**Material shown**:
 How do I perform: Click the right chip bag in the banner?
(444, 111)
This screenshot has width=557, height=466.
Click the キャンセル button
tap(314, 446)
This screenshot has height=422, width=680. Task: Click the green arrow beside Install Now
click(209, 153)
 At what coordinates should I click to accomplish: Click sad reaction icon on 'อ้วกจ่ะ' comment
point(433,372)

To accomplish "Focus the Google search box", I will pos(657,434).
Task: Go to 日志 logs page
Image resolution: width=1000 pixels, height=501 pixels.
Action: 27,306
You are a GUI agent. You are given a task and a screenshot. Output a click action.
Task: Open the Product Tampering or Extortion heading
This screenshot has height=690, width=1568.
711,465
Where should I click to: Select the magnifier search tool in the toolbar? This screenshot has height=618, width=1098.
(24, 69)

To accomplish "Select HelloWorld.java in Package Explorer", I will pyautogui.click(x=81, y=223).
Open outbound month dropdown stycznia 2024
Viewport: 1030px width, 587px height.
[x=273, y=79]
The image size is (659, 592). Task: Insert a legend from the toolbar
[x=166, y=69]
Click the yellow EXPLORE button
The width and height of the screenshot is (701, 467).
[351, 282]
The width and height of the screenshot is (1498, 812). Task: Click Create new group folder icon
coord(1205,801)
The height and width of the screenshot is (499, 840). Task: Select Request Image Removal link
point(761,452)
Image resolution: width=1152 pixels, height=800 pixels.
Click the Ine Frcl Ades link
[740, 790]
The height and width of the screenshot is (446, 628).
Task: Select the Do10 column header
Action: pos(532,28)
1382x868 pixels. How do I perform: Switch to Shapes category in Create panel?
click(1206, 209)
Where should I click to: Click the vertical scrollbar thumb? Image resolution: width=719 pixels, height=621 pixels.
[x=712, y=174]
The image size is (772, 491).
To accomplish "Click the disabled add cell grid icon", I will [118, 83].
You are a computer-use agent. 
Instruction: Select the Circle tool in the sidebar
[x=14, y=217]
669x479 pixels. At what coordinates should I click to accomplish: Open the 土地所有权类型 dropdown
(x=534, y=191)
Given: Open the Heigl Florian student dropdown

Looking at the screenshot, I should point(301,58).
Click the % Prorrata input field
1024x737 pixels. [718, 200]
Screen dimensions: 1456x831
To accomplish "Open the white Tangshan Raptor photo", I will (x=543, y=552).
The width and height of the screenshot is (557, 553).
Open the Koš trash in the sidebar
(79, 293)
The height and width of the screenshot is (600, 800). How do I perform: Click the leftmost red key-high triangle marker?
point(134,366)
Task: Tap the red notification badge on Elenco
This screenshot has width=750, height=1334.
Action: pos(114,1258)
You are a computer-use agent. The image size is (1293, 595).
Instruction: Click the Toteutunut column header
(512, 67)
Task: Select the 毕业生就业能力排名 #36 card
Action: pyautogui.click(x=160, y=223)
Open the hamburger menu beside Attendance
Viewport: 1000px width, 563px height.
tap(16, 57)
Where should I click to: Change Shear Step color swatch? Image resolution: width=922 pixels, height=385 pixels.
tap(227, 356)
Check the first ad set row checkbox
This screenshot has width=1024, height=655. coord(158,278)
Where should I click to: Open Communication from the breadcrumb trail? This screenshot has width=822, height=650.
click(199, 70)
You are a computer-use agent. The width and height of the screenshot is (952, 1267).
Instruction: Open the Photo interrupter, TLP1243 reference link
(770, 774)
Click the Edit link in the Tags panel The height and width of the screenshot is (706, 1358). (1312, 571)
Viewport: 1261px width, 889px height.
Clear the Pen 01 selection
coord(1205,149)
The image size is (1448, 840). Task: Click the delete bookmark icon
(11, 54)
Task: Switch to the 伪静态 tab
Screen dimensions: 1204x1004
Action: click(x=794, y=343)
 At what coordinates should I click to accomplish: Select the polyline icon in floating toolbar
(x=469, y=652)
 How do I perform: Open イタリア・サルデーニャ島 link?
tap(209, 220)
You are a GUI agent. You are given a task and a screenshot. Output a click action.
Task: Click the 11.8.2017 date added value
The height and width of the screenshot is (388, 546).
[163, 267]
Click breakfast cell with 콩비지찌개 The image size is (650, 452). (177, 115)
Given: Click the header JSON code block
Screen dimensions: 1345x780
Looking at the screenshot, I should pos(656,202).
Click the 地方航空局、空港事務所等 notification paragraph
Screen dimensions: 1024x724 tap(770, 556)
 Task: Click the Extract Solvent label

**Work task**: Could you repeat every record above exactly as it appears?

**Exercise output**:
 How do I perform: Click the right chip bag in the banner?
(444, 111)
This screenshot has width=557, height=466.
Click the キャンセル button
tap(314, 446)
This screenshot has height=422, width=680. Task: Click the green arrow beside Install Now
click(209, 153)
 At what coordinates should I click to accomplish: Click sad reaction icon on 'อ้วกจ่ะ' comment
point(433,372)

To accomplish "Focus the Google search box", I will pos(657,434).
Task: Go to 日志 logs page
Image resolution: width=1000 pixels, height=501 pixels.
Action: 27,306
You are a GUI agent. You are given a task and a screenshot. Output a click action.
Task: Open the Product Tampering or Extortion heading
This screenshot has height=690, width=1568.
711,465
Where should I click to: Select the magnifier search tool in the toolbar? This screenshot has height=618, width=1098.
(24, 69)

To accomplish "Select HelloWorld.java in Package Explorer", I will pyautogui.click(x=81, y=223).
Open outbound month dropdown stycznia 2024
Viewport: 1030px width, 587px height.
[x=273, y=79]
The image size is (659, 592). Task: Insert a legend from the toolbar
[x=166, y=69]
Click the yellow EXPLORE button
The width and height of the screenshot is (701, 467).
[351, 282]
The width and height of the screenshot is (1498, 812). Task: Click Create new group folder icon
coord(1205,801)
The height and width of the screenshot is (499, 840). Task: Select Request Image Removal link
point(761,452)
Image resolution: width=1152 pixels, height=800 pixels.
Click the Ine Frcl Ades link
[740, 790]
The height and width of the screenshot is (446, 628).
Task: Select the Do10 column header
Action: pos(532,28)
1382x868 pixels. How do I perform: Switch to Shapes category in Create panel?
click(1206, 209)
Where should I click to: Click the vertical scrollbar thumb? Image resolution: width=719 pixels, height=621 pixels.
[x=712, y=174]
The image size is (772, 491).
To accomplish "Click the disabled add cell grid icon", I will [118, 83].
You are a computer-use agent. 
Instruction: Select the Circle tool in the sidebar
[x=14, y=217]
669x479 pixels. At what coordinates should I click to accomplish: Open the 土地所有权类型 dropdown
(x=534, y=191)
Given: Open the Heigl Florian student dropdown

Looking at the screenshot, I should point(301,58).
Click the % Prorrata input field
1024x737 pixels. [718, 200]
Screen dimensions: 1456x831
To accomplish "Open the white Tangshan Raptor photo", I will (x=543, y=552).
The width and height of the screenshot is (557, 553).
Open the Koš trash in the sidebar
(79, 293)
The height and width of the screenshot is (600, 800). How do I perform: Click the leftmost red key-high triangle marker?
point(134,366)
Task: Tap the red notification badge on Elenco
This screenshot has width=750, height=1334.
Action: pos(114,1258)
You are a computer-use agent. The image size is (1293, 595).
Instruction: Click the Toteutunut column header
(512, 67)
Task: Select the 毕业生就业能力排名 #36 card
Action: pyautogui.click(x=160, y=223)
Open the hamburger menu beside Attendance
Viewport: 1000px width, 563px height.
tap(16, 57)
Where should I click to: Change Shear Step color swatch? Image resolution: width=922 pixels, height=385 pixels.
tap(227, 356)
Check the first ad set row checkbox
This screenshot has width=1024, height=655. coord(158,278)
Where should I click to: Open Communication from the breadcrumb trail? This screenshot has width=822, height=650.
click(199, 70)
You are a computer-use agent. The width and height of the screenshot is (952, 1267).
Instruction: Open the Photo interrupter, TLP1243 reference link
(770, 774)
Click the Edit link in the Tags panel The height and width of the screenshot is (706, 1358). (1312, 571)
Viewport: 1261px width, 889px height.
Clear the Pen 01 selection
coord(1205,149)
The image size is (1448, 840). Task: Click the delete bookmark icon
(11, 54)
Task: Switch to the 伪静态 tab
Screen dimensions: 1204x1004
Action: click(x=794, y=343)
 At what coordinates should I click to accomplish: Select the polyline icon in floating toolbar
(x=469, y=652)
 How do I perform: Open イタリア・サルデーニャ島 link?
tap(209, 220)
You are a GUI agent. You are given a task and a screenshot. Output a click action.
Task: Click the 11.8.2017 date added value
The height and width of the screenshot is (388, 546).
[163, 267]
Click breakfast cell with 콩비지찌개 The image size is (650, 452). (177, 115)
Given: Click the header JSON code block
Screen dimensions: 1345x780
Looking at the screenshot, I should pos(656,202).
Click the 地方航空局、空港事務所等 notification paragraph
Screen dimensions: 1024x724 tap(770, 556)
 Task: Click the Extract Solvent label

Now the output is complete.